Petroleum dealers and oil marketing companies (OMCs) have urged the government to urgently address their demands after the International Monetary Fund (IMF) advised Pakistan to reinstate taxes on key sectors.

The dealers have demanded an increase in their profit margins and threatened to cease all operations if this request remains unaddressed. OMCs have requested the authorities to revert to a simpler process for determining petroleum prices.

Oil Companies Advisory Council (OCAC) wrote with regards to the exchange rate computation methodology (True Up), being used for calculating the fortnightly prices of petroleum products.

“Our request is to revert to the previous methodology, thereby reverting to a simpler and clearer process,” the letter added.

It explained that the exchange rate applicable at the time of pricing was used for price computation in the past. But effective August 1, 2022, OGRA changed its methodology. Instead of using the latest available exchange rate, OGRA shifted to a 15-day average exchange rate, despite reservations from the Oil Industry. This change created exchange rate exposure for the Oil Industry.
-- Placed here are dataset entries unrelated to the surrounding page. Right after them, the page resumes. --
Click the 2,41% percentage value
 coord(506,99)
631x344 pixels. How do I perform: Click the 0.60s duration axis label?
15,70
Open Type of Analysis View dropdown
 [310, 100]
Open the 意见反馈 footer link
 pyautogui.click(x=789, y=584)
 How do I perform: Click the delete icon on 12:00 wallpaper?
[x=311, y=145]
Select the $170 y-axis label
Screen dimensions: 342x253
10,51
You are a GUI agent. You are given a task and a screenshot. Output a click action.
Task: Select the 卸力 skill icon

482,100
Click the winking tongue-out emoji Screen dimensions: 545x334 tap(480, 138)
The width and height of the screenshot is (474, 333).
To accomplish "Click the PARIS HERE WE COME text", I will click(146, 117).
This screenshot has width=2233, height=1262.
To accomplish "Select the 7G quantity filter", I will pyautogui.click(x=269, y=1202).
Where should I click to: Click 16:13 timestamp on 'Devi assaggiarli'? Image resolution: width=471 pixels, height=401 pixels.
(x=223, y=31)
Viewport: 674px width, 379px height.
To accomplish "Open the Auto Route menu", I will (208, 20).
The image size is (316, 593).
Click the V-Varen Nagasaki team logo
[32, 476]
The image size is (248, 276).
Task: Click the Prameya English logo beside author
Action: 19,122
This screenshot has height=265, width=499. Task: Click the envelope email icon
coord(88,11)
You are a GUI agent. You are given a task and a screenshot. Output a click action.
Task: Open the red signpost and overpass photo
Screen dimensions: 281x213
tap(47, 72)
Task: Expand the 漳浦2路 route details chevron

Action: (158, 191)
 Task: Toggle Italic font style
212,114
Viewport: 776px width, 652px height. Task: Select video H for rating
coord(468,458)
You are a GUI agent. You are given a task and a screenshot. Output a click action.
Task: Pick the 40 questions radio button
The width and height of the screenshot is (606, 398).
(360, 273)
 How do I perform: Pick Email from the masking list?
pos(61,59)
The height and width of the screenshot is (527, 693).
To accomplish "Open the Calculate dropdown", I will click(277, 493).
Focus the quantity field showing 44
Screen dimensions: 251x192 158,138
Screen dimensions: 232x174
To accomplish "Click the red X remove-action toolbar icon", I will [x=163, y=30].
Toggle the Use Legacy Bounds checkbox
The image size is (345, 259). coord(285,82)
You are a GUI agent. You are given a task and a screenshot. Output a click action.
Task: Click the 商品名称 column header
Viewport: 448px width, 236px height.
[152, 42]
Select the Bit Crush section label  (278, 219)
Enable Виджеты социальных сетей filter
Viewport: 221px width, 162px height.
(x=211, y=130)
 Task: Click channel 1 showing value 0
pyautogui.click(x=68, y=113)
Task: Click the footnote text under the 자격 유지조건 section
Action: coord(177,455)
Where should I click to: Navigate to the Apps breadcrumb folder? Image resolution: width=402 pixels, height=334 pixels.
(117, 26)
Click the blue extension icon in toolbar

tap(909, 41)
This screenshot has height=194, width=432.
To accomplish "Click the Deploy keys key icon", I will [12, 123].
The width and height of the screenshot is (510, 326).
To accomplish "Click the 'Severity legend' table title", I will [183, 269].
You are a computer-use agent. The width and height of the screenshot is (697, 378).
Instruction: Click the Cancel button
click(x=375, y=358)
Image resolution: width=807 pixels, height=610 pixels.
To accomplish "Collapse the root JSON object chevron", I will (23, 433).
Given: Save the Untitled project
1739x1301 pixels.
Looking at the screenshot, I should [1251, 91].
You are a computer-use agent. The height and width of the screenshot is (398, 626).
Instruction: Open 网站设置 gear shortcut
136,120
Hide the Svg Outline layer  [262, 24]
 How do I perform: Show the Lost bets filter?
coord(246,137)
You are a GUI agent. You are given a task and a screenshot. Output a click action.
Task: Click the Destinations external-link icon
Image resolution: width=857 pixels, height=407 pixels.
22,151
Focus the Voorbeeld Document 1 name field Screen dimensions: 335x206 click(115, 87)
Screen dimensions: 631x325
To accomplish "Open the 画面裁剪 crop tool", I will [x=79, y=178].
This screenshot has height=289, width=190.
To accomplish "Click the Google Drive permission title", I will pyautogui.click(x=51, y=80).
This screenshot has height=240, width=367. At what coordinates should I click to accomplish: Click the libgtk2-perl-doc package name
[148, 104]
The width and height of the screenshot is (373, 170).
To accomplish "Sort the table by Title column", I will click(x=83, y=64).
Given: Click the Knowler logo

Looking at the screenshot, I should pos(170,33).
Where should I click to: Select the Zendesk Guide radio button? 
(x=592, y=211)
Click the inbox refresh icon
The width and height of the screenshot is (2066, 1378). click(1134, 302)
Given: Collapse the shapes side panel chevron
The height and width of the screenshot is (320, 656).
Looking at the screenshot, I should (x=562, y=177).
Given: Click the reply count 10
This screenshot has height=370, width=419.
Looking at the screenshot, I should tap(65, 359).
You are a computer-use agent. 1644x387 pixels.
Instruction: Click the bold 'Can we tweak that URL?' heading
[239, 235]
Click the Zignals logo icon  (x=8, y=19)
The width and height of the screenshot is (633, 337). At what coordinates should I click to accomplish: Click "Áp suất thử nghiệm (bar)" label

OCAC said it understands that using the latest available exchange rate at the date of price change reflects the exchange rate for the upcoming fortnight and would be a better option compared to the current practice of using a 15-day average exchange rate.

Since the Pakistani Rupee has currently stabilized, the impact of correcting the pricing mechanism will be negligible. The Company proposed reverting to the system of using the exchange rate applicable at the time/date of pricing change.

Meanwhile, the Pakistan Petroleum Dealers Association (PDA) wrote in a separate letter that the last time Petroleum Dealer’s margin was increased was in September 2023. The dealers lamented the consequent spikes in various operational costs, including electricity charges, interest rates, labor costs, Oil Marketing Companies franchise fees, and KIBOR rates. “Despite our best efforts to adhere to all statutory requirements and operate compliantly, the existing margin has rendered our earnings unsustainable,” they said.

They said the rampant influx of smuggled illegal petroleum products had dealt a severe blow to both the country’s economy and registered petroleum dealers. The prevalence of smuggled products at lower prices has led to a drastic decline in petrol pump sales by up to 50 percent.

PDA urgently appealed for a prompt resolution of their grievances. It requested to expedite the process of addressing all concerns. “Failure to address these pressing issues may leave us with no choice but to cease our operations, which would have adverse implications for our businesses and the broader economy,” the association added.

Earlier, the IMF found that the present sales tax in Pakistan suffers from substantial complexity and dysfunctionality resulting in part from the bifurcation of the tax base between goods and services. It demanded the federal government stop giving special treatment to all sectors and tax them the same.

The IMF warned that this dysfunctionality is exacerbated by an excessive number of special treatments of particular products and sectors, which generally reduces revenue raising and negatively affects administration.